熱伝導率(W/mK)ランキング TOP10
| 順位 | 材料名 | 熱伝導率 (W/mK) [代表値] | 材料分類 | 主な特徴・用途 |
|---|---|---|---|---|
| 1 | グラフェン (Graphene) | 3000~5300 | 炭素材料 | 2次元材料。理論値は最高。薄膜、放熱シート。 |
| 2 | ダイヤモンド (Diamond) | 2000~2200 | 炭素材料 | 最も硬く、熱伝導率も最高クラス。研磨材、ヒートスプレッダ。 |
| 3 | カーボンナノチューブ (CNT) | 1500~3000 | 炭素材料 | 構造による。フィラー材料、複合材料。 |
| 4 | [注目] ヒ化ホウ素 (BAs) | 1200~1300 | 新素材 | 近年発見された新素材。半導体でありながら高熱伝導。 |
| 5 | 銀 (Silver) | 429 | 金属 | 金属の中で最高。高価。導電ペースト、接点。 |
| 6 | 銅 (Copper) | 401 | 金属 | バランスに優れる。ヒートシンク、配線、ヒートパイプ。 |
| 7 | 金 (Gold) | 318 | 金属 | 安定性が高い。ワイヤボンディング、電極。 |
| 8 | 窒化アルミニウム (AlN) | 170~280 | セラミックス | 高熱伝導な絶縁体。パワーモジュール基板。 |
| 9 | 炭化ケイ素 (SiC) | 120~270 | セラミックス | 次世代パワー半導体材料。基板、放熱部品。 |
| 10 | アルミニウム (Aluminum) | 237 | 金属 | 軽量で安価。ヒートシンク、筐体。 |
【補足】ランキングの注意点
上記の熱伝導率はあくまで代表値であり、純度、結晶性、製造プロセス、測定温度によって値は大きく変動します。
特にグラフェンやCNTは、理論値と、樹脂などに混ぜた実用的な複合材料の値との間に大きな差があるため注意が必要です。
ヒ化ホウ素はサーマンも調べてみるまで知りませんでした。
カテゴリ別:実用的な高熱伝導材料
総合ランキングには「高価すぎる」「まだ量産が難しい」材料も含まれます。ここでは、実用的な「金属」と「セラミックス(絶縁材料)」に分けて深掘りします。
4-1. 金属(Metal)部門
熱を伝えやすく、加工もしやすい材料群です。
1位:銀 (Ag) : 429 W/mK
- メリット:金属No.1の熱伝導率と電気伝導率。
- デメリット:高コスト、硫化による変色(マイグレーション)。
- 主な用途:高周波導体、導電・放熱ペースト、接点材料。
2位:銅 (Cu) : 401 W/mK
- メリット:コストと性能のバランスが最も優れています。実用的にはこちらが1位かも。
- デメリット:銀より重く、酸化しやすい。
- 主な用途:ヒートシンク、ヒートパイプ、電子機器の配線、基板。
3位:アルミニウム (Al) : 237 W/mK
- メリット:軽量(銅の約1/3)、安価、加工しやすい。
- デメリット:熱伝導率は銅に劣る。
- 主な用途:大型ヒートシンク、電子機器の筐体(放熱を兼ねる)。
4-2. セラミックス(Ceramics)部門
「電気は通さないが、熱はよく通す」材料群です。特にパワーデバイスの絶縁基板として不可欠です。

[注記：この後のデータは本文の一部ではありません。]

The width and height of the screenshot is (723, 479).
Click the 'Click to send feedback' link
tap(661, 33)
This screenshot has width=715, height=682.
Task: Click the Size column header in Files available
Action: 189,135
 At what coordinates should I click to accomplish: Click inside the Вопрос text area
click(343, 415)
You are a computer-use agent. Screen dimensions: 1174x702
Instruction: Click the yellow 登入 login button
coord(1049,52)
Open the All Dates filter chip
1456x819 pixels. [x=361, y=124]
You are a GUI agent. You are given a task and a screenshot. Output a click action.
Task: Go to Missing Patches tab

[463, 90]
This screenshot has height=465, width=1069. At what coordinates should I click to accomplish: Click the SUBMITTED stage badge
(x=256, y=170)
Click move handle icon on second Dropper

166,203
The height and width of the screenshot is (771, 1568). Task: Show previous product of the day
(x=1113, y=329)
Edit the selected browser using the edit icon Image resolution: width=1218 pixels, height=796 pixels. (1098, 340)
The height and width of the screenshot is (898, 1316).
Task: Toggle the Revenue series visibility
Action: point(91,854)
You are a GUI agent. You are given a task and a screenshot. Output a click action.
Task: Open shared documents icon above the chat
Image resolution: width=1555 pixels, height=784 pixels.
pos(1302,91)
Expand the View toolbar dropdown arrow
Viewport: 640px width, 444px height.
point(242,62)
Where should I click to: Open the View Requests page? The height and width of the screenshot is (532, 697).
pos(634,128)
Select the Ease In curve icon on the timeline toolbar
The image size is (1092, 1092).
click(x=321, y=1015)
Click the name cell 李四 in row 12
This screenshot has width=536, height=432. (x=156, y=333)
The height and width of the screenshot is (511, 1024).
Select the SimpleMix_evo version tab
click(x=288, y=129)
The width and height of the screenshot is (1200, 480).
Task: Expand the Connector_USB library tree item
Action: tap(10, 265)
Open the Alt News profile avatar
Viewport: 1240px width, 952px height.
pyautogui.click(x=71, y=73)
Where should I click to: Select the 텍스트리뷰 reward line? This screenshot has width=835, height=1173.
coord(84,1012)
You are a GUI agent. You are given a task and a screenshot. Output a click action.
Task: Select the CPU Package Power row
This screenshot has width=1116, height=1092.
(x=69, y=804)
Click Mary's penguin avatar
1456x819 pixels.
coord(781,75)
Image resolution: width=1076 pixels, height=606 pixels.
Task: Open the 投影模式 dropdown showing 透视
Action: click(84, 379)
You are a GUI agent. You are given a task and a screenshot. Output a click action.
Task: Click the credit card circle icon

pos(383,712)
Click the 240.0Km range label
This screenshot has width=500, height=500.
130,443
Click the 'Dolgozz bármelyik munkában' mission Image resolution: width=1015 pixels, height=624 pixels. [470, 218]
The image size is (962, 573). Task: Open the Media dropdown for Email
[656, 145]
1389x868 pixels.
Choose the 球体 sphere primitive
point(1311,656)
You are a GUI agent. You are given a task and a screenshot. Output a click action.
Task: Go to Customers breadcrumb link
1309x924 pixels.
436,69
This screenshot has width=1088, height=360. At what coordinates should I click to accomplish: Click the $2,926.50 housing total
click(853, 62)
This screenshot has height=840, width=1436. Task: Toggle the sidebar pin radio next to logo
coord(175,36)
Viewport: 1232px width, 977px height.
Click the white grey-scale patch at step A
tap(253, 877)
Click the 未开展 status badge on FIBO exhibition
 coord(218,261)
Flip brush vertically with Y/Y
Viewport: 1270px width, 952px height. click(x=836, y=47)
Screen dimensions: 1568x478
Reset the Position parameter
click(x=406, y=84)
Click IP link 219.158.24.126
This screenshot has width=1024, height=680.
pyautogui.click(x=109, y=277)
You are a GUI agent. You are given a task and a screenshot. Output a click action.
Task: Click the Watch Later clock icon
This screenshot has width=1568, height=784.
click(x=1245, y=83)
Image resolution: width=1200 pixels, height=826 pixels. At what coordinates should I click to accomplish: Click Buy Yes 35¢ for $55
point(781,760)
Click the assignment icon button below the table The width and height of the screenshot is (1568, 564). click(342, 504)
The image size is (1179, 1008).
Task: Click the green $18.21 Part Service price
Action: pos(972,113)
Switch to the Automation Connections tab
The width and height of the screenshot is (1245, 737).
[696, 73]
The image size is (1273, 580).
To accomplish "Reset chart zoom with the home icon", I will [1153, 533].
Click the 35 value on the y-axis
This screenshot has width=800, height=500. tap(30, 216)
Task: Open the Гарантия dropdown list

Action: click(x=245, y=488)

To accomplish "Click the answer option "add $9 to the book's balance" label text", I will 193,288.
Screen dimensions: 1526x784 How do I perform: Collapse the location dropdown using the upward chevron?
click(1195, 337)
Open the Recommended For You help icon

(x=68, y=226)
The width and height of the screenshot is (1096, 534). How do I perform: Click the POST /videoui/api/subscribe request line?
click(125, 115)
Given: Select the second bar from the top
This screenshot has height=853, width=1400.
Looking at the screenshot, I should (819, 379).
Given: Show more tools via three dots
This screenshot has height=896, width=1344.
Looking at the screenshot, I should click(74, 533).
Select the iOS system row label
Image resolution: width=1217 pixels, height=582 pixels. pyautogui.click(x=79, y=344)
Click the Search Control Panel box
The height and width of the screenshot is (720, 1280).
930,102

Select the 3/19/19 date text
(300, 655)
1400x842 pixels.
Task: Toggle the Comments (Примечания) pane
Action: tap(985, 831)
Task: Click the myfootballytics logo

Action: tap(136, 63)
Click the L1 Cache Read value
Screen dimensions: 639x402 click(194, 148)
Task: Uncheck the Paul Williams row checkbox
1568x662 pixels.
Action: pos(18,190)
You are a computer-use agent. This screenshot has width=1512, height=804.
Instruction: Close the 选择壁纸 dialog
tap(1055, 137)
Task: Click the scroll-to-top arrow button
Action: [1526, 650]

1位:窒化アルミニウム (AlN) : 170~280 W/mK
- メリット:高い熱伝導率と高い絶縁性。シリコンと熱膨張係数が近い。
- デメリット:アルミナより高価。
- 主な用途:IGBTなどのパワーモジュール用絶縁基板、LED用基板。
2位:炭化ケイ素 (SiC) : 120~270 W/mK
- メリット:高熱伝導、高硬度、耐熱性。
- デメリット:製造コスト。
- 主な用途:SiCパワー半導体ウェハ、高温用ヒーター、耐摩耗部品。
(比較)アルミナ (Al2O3) : 20~30 W/mK
- 最も一般的で安価なセラミックス基板です。上記2つの材料(AlNやSiC)がいかに高い熱伝導率を持つかが分かります。絶縁耐圧や強度も考えた場合は、ちょっと変わってきますね。
【2025年の視点】注目の新素材と技術動向
"2025年版"として、最新のトピックにも触れておきましょう。
究極の半導体「ヒ化ホウ素 (BAs)」
2018年頃から注目され、近年研究が進む新素材です。半導体(絶縁体に近い)でありながら、ダイヤモンドに次ぐ1300 W/mKという驚異的な熱伝導率を持つことが報告されています。電子(正孔)もフォノンも効率よく動けるためとされ、次世代デバイスの基板材料として期待されています。
ダイヤモンド(CVDダイヤモンド)の実用化
人工的にダイヤモンド膜を生成(CVD法)し、GaNデバイスなどの局所的な高発熱部(ホットスポット)直下に配置する技術が実用化フェーズに入っています。
複合材料(コンポジット)の進化
樹脂(低熱伝導)に、CNT、グラフェン、窒化ホウ素(BN)などの高熱伝導フィラー(充填材)を混ぜ込んだTIM(サーマルインターフェースマテリアル)の高性能化が引き続き進んでいます。
まとめ
今回の内容をまとめます。
- 熱伝導率の「絶対王者」はグラフェンやダイヤモンドといった炭素材料。
- 実用的な金属では「銀」「銅」が、絶縁材料では「窒化アルミニウム(AlN)」が主流。
- 材料選定では、熱伝導率だけでなく、コスト、加工性、絶縁性、熱膨張率などを総合的に比較することが重要。
- 今後は「ヒ化ホウ素」のような新素材や、ダイヤモンドの実用化が熱問題解決の鍵となる可能性が高い。